Com isso, jogo Vasco x Resende foi para a próxima quarta-feira (12), às 21h30 (de Brasília). Enquanto isso, o clássico entre Flamengo e Fluminense acontecerá na quinta-feira (13), às 20h30. A situação também altera a partida do Fluminense pela Copa Sul-Americana. O clube tricolor joga contra o Antofagasta (CHI) no dia 26 de fevereiro. A volta acontece em 21 de março.

Homenagens e torcidas cariocas unidas

No sábado, flamenguistas e torcedores de clubes rivais fizeram um abraço simbólico no Rio de Janeiro, em ato que reuniu cerca de 400 pessoas na sede social do Flamengo. As torcidas organizadas do time rubro-negro também se manifestaram.

A tragédia no CT do Flamengo foi lembrada em todo o mundo. Revelado pelo Flamengo, Lucas Paquetá marcou o primeiro gol com a camisa do Milan neste domingo (10). Na comemoração, o meio-campista ficou visivelmente emocionado e prestou suas condolências. O PSG mostrou o escudo do Flamengo no telão do Parque dos Príncipes, antes do jogo contra o Bordeuax. Outros gigantes europeus, como o Real Madrid, postaram mensagens nas redes sociais, assim como jogadores brasileiros e estrangeiros.

Durante a rodada dos estaduais, muitas homenagens aconteceram. Fred, do Cruzeiro, e Everton, do Grêmio, foram às câmeras logo depois de marcarem um gol. O Corinthians entrou em campo para enfrentar o Novorizontino com camisas pretas em cima do uniforme. O Sport, por sua vez, colocou o nome dos jovens mortos no uniforme no jogo diante do Petrolina. Houve também um minuto de silêncio em muitos duelos pelo Brasil.
_ _ _ _ _
Responda com base no texto acima:
(a) Para que dia e horário foi marcado o jogo Vasco x Resende?
(b) Quantas pessoas o abraço simbólico reuniu na sede social do Flamengo?
(c) Como o Corinthians entrou em campo para enfrentar o Novorizontino?

(Itens de uma fonte de dados)
_ _ _ _ _
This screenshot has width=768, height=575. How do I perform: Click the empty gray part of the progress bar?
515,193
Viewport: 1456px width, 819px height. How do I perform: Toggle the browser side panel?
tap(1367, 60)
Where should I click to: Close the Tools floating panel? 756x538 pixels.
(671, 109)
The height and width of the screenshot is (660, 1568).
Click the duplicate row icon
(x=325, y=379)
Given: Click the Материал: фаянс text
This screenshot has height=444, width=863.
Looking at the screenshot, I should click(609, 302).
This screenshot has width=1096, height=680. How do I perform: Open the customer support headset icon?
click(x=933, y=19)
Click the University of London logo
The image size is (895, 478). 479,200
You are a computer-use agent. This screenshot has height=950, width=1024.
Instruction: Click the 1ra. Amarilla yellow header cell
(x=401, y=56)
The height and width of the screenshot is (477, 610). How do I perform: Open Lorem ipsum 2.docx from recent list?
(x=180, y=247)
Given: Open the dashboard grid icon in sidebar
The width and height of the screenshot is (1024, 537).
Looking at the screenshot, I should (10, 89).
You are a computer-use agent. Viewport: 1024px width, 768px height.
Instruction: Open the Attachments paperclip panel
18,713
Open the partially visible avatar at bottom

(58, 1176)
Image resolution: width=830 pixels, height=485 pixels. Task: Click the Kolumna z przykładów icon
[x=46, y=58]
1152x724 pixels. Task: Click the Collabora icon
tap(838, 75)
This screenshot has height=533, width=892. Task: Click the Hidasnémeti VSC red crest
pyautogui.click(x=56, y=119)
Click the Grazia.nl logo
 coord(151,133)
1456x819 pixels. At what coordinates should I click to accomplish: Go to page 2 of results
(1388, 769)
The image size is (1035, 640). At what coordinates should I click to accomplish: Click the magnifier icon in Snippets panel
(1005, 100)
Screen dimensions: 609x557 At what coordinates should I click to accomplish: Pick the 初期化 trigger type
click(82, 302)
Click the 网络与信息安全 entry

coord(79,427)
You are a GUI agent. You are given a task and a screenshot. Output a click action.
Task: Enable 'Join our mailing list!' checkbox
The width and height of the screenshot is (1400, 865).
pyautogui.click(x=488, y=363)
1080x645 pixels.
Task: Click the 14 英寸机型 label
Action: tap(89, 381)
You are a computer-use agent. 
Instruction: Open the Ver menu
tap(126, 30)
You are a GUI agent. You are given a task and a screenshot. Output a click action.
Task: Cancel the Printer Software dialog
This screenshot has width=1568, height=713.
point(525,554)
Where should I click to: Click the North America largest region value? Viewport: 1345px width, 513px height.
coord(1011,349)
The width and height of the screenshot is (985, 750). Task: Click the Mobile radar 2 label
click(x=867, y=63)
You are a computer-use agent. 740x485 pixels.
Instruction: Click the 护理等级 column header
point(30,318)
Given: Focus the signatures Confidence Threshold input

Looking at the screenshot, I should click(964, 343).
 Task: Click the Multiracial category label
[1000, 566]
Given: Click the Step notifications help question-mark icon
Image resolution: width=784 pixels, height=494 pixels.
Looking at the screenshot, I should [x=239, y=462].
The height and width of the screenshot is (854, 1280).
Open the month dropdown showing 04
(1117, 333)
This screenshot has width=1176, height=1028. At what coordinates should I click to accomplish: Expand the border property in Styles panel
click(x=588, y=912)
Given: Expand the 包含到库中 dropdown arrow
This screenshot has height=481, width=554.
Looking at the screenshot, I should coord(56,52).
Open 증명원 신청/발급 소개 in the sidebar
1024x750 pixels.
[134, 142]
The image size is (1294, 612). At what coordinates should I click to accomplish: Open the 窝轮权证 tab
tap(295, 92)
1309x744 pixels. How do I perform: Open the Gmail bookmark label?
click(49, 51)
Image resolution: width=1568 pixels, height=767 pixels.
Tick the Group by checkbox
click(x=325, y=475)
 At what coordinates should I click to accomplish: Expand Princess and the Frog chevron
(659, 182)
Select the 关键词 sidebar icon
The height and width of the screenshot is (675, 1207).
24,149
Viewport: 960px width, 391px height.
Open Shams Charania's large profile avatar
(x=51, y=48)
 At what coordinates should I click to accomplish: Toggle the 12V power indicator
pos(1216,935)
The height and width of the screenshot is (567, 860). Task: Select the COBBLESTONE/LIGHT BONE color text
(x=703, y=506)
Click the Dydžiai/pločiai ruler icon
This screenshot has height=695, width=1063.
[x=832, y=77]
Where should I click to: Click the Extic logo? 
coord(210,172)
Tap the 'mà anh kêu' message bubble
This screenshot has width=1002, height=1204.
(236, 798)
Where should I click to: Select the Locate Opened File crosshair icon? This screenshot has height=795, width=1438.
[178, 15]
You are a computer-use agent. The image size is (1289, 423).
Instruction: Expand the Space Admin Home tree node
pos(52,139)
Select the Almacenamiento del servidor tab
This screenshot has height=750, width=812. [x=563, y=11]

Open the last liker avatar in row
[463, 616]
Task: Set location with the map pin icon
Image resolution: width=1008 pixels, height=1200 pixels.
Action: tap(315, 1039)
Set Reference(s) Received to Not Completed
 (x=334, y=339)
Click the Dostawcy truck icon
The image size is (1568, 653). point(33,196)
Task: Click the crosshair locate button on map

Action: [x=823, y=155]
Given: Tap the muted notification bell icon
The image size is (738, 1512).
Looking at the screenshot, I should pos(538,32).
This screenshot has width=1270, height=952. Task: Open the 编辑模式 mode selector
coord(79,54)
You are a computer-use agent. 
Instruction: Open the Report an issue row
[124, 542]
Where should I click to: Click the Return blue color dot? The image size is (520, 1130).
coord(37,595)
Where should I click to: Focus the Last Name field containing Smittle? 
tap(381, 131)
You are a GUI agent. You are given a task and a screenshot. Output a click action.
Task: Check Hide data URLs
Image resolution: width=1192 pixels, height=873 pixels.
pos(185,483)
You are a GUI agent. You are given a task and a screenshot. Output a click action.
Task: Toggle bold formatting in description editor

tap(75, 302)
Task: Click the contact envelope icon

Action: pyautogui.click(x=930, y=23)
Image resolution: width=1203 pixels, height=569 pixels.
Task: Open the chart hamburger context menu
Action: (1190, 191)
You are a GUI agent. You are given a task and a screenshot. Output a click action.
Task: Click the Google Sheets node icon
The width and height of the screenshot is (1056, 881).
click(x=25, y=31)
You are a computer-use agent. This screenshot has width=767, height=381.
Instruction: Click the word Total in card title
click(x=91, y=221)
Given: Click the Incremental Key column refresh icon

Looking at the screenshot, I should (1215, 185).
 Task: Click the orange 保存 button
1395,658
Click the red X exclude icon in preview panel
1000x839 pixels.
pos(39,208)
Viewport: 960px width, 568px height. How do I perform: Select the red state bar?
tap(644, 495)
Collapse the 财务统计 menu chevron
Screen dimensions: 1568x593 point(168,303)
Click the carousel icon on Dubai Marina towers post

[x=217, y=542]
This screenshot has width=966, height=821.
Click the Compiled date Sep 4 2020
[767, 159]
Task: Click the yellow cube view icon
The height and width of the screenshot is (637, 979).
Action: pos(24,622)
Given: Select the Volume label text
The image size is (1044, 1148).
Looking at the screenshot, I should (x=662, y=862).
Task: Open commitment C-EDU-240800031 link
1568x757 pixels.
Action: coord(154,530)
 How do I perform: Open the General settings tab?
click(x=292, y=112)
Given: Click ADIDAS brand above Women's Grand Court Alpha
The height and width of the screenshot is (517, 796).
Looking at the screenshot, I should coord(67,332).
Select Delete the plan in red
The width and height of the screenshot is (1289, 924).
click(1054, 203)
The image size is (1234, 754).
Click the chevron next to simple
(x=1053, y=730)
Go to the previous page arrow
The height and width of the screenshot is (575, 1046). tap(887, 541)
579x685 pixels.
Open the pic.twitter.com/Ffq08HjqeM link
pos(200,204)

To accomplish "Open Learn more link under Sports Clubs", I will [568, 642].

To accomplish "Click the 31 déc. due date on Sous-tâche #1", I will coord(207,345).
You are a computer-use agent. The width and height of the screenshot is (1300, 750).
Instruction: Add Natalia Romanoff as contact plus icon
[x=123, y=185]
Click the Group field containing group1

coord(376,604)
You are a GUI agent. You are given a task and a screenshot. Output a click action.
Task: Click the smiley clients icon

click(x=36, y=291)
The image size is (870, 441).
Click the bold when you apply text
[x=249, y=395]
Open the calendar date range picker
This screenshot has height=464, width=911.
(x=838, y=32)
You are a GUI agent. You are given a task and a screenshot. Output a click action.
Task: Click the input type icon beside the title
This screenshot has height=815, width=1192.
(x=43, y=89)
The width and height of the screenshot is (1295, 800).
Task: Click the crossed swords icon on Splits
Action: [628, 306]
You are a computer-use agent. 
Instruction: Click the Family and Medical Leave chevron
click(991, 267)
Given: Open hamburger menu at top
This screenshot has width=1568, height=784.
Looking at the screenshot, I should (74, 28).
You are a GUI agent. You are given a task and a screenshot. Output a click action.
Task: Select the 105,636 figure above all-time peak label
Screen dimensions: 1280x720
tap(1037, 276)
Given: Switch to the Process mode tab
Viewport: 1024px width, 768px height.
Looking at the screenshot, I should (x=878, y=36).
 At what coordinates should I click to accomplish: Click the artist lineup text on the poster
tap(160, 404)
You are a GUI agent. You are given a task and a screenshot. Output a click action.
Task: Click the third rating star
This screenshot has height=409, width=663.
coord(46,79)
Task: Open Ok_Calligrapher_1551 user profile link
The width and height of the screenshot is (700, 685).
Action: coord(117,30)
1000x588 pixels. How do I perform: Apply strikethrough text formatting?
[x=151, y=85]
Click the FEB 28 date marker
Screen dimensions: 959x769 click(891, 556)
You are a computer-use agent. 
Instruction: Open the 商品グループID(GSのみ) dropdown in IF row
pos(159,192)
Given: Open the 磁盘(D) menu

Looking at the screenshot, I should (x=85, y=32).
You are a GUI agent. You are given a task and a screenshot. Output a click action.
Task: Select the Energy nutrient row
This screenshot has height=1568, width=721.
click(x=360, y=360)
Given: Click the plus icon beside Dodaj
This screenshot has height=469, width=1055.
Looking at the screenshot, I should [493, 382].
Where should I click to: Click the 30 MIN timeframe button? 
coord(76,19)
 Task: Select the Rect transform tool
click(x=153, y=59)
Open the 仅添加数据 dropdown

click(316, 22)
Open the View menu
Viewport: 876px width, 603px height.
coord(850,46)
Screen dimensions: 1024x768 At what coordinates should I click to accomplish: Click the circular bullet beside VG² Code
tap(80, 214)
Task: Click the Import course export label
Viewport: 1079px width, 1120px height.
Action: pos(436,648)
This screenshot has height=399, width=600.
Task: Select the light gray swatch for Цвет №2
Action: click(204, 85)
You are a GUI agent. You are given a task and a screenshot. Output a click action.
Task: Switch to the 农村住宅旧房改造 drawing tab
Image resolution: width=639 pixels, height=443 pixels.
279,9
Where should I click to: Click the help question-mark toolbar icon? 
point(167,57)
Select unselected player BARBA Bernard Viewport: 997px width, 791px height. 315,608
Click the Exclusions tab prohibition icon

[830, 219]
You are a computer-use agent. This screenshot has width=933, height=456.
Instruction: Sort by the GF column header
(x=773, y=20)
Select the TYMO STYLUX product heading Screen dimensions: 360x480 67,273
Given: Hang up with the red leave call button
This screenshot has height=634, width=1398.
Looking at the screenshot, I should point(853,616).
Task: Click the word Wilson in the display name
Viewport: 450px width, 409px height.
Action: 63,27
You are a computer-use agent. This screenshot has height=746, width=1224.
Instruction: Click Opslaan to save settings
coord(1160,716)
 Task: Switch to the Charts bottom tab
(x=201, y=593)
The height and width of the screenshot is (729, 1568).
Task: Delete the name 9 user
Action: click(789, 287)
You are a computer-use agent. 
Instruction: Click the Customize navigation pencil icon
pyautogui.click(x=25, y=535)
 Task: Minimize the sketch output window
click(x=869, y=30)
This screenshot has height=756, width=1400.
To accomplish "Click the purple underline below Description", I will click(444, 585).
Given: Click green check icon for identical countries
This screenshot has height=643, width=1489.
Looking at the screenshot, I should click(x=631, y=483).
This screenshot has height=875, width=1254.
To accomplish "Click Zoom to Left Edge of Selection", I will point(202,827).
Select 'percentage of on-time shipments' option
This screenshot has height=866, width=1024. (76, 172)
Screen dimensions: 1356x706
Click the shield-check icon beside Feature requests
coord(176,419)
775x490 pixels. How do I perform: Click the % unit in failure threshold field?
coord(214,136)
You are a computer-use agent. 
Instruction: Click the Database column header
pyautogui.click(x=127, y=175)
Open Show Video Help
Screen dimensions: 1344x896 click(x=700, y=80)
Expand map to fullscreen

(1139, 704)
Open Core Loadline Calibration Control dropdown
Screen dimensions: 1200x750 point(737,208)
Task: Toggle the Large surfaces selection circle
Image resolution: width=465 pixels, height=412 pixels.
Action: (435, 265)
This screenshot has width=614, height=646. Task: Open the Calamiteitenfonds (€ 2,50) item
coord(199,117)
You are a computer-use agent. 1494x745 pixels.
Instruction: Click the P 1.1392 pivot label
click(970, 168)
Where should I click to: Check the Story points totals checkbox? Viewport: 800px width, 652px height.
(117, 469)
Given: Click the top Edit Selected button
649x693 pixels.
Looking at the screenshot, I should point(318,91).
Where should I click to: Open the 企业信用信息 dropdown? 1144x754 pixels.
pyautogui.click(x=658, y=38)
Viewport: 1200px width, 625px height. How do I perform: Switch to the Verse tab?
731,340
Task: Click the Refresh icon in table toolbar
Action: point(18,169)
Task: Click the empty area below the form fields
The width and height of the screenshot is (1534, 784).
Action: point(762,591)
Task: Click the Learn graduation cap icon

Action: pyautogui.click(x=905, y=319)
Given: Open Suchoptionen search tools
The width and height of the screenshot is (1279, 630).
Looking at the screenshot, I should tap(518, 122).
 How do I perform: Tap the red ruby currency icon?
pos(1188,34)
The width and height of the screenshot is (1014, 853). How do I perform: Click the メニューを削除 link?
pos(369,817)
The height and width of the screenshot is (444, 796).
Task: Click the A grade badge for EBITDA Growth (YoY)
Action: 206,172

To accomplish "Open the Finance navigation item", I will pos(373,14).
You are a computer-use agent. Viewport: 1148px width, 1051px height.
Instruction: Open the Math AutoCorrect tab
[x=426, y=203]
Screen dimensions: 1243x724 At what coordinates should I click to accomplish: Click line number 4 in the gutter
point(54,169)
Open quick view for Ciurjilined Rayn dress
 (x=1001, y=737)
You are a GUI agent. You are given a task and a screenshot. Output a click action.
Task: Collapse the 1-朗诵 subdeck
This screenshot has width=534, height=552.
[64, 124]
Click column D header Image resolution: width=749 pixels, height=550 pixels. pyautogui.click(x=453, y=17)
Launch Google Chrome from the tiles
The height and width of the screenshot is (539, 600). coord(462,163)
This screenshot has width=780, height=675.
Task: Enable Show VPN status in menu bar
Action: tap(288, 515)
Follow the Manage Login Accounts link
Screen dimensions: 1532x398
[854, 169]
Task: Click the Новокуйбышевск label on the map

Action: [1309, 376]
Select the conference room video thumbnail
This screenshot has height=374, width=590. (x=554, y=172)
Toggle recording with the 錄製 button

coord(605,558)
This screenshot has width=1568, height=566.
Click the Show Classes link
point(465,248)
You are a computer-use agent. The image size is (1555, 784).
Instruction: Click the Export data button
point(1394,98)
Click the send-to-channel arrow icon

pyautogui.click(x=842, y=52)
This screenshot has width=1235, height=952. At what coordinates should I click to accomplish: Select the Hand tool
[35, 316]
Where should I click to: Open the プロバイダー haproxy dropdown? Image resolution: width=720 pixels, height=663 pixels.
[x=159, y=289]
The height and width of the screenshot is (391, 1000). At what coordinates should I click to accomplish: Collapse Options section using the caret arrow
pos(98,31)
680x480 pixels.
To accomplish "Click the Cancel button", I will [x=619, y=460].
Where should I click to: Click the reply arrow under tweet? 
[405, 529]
_ _ _ _ _
*Espaço da resposta*.
(a) Para a quarta-feira (12), às 21h30 (de Brasília).
(b) Cerca de 400 pessoas.
(c) Com camisas pretas em cima do uniforme.